Отрывок со страницы ::
━━━━━━
Один из последних портретов

Странной казалась эта неожиданная приверженность к родному очагу у людей, вот уже столько месяцев порвавших с семьями, с привычным бытом, ежеминутно рисковавших жизнью. Пугачев разгневался и вскричал: «Ну, дак куда ж вы советуете?» Казаки сказали, что надо пойти вверх по Волге. Это была совершенно невероятная идея: бежать в голодные места, где рыскают правительственные отряды. Пугачев сперва возражал, но поневоле согласился. В сущности, он находился в плену у тех людей, над которыми раньше властвовал. Он знал, что они его не отпустят от себя, и вынужден был следовать туда, куда ему прикажут. Пугачев почувствовал, что его толкают в пропасть, но выбора не было и где-то в глубине души еще тлела искра надежды — авось удастся уйти.

По дороге к казакам хотело пристать много разных людей. Может быть, если бы инициатива руководства еще находилась в руках Пугачева, он воспользовался бы этим, и пламя восстания разгорелось бы снова. Но предатели гнали прочь всех посторонних.

Несколько томительных дней скитались казаки по степи, голодные и усталые. Изменники не отпускали Пугачева ни на шаг. Он ехал молчаливый и грустный. Добрались до маленьких степных речек — узеней. В последний раз Пугачев попробовал отстоять свой план действий. Волнуясь и спеша, краснея и бледнея, он предложил поехать за Каспийское море, поднять там новое восстание; он горячо возражал против гибельного намерения вернуться в Яицкий городок, он уговаривал итти назад, на Москву, он предлагал различные пути. Казаки не соглашались, Пугачев окончательно понял, что он в плену.
━━━━━━
Предоставленные данные ::
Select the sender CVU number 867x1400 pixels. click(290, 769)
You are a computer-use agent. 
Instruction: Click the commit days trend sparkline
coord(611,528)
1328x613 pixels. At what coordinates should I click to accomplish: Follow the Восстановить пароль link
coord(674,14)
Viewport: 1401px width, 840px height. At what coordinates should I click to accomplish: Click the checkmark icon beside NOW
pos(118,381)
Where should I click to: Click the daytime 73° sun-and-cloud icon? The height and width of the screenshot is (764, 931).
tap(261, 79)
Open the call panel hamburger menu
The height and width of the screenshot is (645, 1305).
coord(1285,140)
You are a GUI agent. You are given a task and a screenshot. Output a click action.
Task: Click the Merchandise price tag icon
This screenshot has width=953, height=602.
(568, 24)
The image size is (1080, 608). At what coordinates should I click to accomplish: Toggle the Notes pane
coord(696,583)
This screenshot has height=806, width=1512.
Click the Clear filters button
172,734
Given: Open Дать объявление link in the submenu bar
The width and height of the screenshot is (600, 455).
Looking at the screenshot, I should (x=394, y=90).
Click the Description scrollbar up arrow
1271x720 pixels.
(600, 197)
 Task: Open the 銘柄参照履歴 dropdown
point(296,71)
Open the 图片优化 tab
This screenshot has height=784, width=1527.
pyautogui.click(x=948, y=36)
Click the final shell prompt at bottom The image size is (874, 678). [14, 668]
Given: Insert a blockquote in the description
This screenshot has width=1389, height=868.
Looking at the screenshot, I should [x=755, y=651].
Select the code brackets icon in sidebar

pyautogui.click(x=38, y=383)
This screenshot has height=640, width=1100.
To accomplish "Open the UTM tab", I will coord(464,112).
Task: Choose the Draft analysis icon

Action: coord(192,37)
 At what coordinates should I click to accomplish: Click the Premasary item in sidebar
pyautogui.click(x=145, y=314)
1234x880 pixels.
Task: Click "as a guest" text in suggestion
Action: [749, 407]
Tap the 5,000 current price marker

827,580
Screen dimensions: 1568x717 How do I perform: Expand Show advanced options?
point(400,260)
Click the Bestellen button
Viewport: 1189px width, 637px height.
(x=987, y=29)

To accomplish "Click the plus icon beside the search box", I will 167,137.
━━━━━━
Процитируйте отрывок о Пугачеве, начиная со слов «По дороге к» и продолжая до слов «прочь всех посторонних.» включительно. Данные представляют собой самостоятельный материал, отдельный от отрывка.

По дороге к казакам хотело пристать много разных людей. Может быть, если бы инициатива руководства еще находилась в руках Пугачева, он воспользовался бы этим, и пламя восстания разгорелось бы снова. Но предатели гнали прочь всех посторонних.